West Hartford History: What Street Is This?

Test your knowledge of West Hartford history with this photo from the archives of the Noah Webster House & West Hartford Historical Society.

If you think you know the answer or have a special memory related to the photo, respond in the "Leave a comment" box below this article. We'll run the answer next Monday, along with a new historical photo. The image has been provided by the Noah Webster House & West Hartford Historical Society. For more information on the museum's collection and programs, visit www.noahwebsterhouse.org.

Last week we also asked "What Street Is This?" and there were two different thoughts, in addition to several comments about the lack of snow in this image.

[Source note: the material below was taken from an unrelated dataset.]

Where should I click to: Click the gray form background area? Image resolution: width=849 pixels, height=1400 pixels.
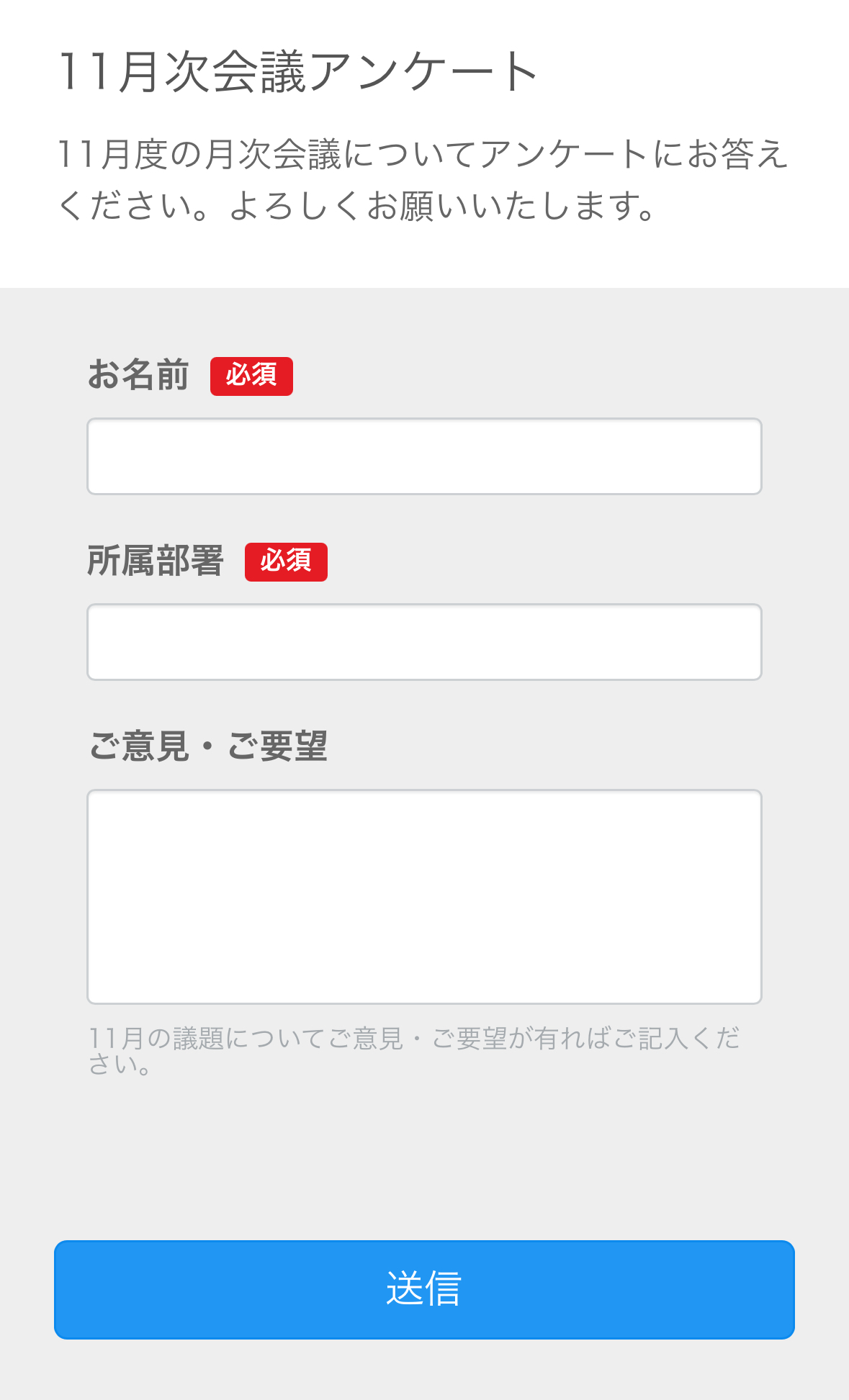coord(424,1152)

Rick Liftig correctly said that this was a challenge, but made a very educated guess: "It looks like this was taken in the 1920s. The workers are wearing hats and suspenders! There are no modern construction vehicles in sight either. It's a wide street - my guess is Boulevard looking to the East (no mountain in the background). I see slate roofs on the two houses closest to the photographer and the key may be the mirror image houses being constructed in the middle of the perspective. So my guess is that we are looking towards South Main Street on Boulevard."

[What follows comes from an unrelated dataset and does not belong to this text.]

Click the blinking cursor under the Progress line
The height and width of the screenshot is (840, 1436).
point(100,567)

Dianne Rechel thought it was North Quaker Lane.

This was definitely a tough one, and no one got it right. The official answer from the Noah Webster House and West Hartford Historical Society is: "This is Washington Circle during the construction of homes. The population of West Hartford grew from 4,808 to 24,941 between 1910 and 1930 leading to the need for additional housing. Located in the Park Road neighborhood, this street of two-family houses was developed in the early 1920’s as residential development continued to expand out along the main roads."

Phil Cohen February 19, 2013 at 06:10 PM
South Quaker
Kyle February 21, 2013 at 04:15 PM
Love these old photos. I don't know where this one was taken, but there seem to be some clues to work with. First, the very flat topography, which narrows the possible location within West Hartford considerably. It also looks like the street we're looking down ends at an intersection at the center of the photo - there appear to be two houses that would prevent the street from continuing. Thanks for posting, Ronni.